Das ganze sieht man an Bild Nr.5. Der mittlere hellere Bereich wies hier die stärkste Beschädigung auf und dementsprechend war die Füllmenge hier am größten. Wenn das ganze getrocknet ist (empfohlen ca. 2 Std., bei mir genügte 1 Std. voll und ganz) habe ich die Stellen nochmals komplett mit dem Refresher bearbeitet, der letzte Farbunterschiede noch ausglich.

 

Zu guter Letzt wie immer der Protector. Das Ergebnis nach der Behandlung ist dann auf dem Bild 6 (Detailaufnahme der Seitenwange) bzw.

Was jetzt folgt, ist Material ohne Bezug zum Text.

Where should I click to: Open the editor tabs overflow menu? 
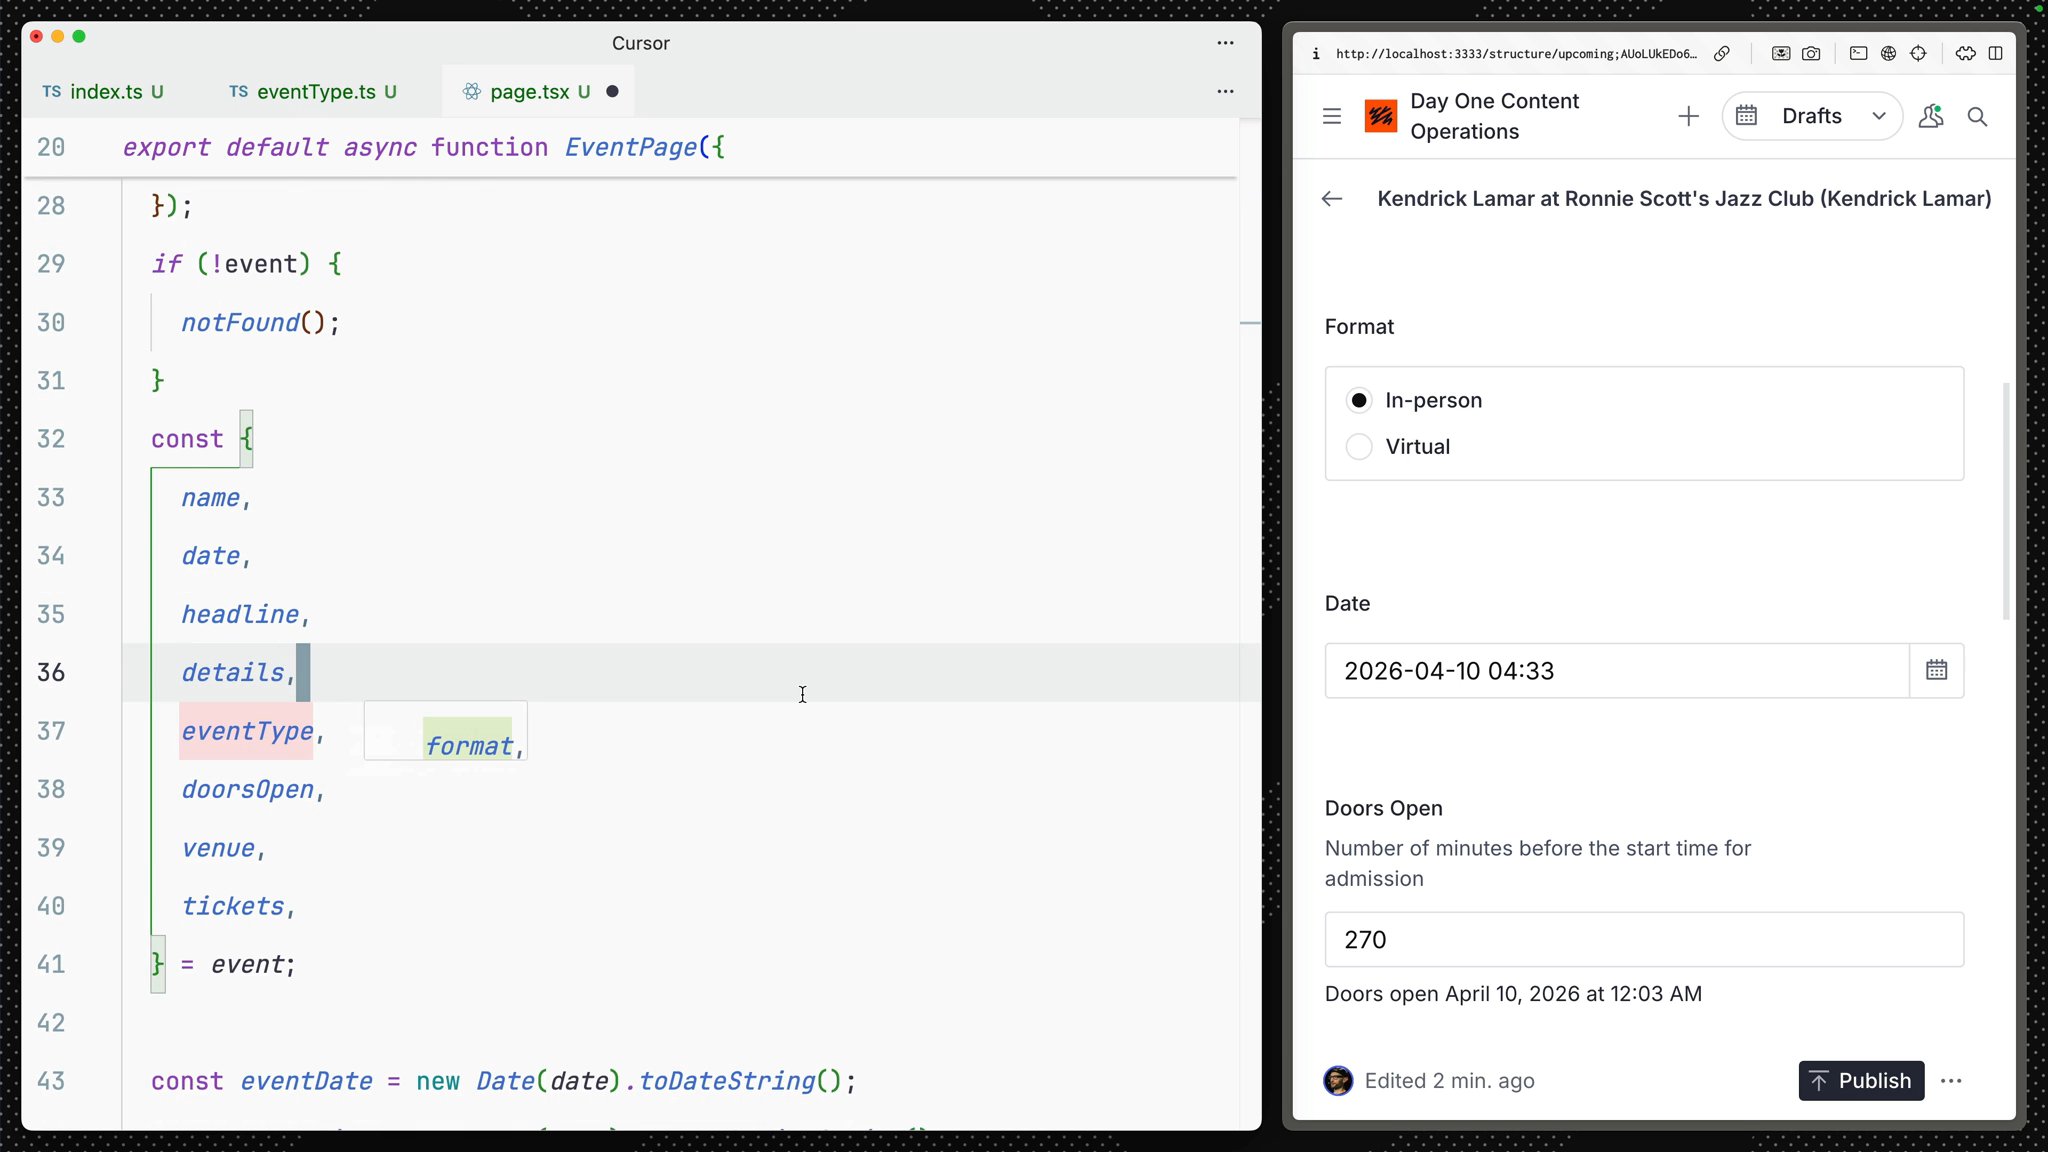tap(1225, 91)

Bild Nr. 7 (der komplette Fahrersitz) zu sehen.

 

Leider ist es immer schwierig solche Veränderungen von vorher/nachher in Bilder zu fassen, da Beleuchtung und Belichtung auf einem Bild immer einen großen Einfluss auf die Darstellung nehmen. Ich bin persönlich von den Verbesserungen durch die Lederpflege sehr überrascht und mit dem Ergebnis mehr als zufrieden. Die Ledersitze haben neuen Glanz, wirken frischer, keinesfalls speckig und abgenutzte Stellen sind kaum noch sichtbar, zumindest nicht mehr in Form von weißen Stellen. Ledertypische Falten bleiben natürlich nicht aus.

 

Ich bin mir sicher, dass hier jede andere "herkömmliche" Lederpflege kapituliert hätte. Spätestens wenn die originale Farbe auf dem Leder nicht mehr vorhanden ist, genügt ein farbneutraler Auffrischer nicht mehr. Umso besser, dass für solche Zwecke solche Sets mit farbspezifischer Anmischung angeboten werden.

 

 

 

Mein persönliches Urteil: Das Geld ist gut angelegt und der Spruch des Herstellers, es handle sich hier nicht um eine Ausgabe, sondern um eine Investition, kann ich daher bestätigen.

 

Im übrigen war ich mit den Produkten sehr sparsam, das heißt ich könnte vermutlich noch mindestens zweimal das komplette Fahrzeug mit dem Set reinigen.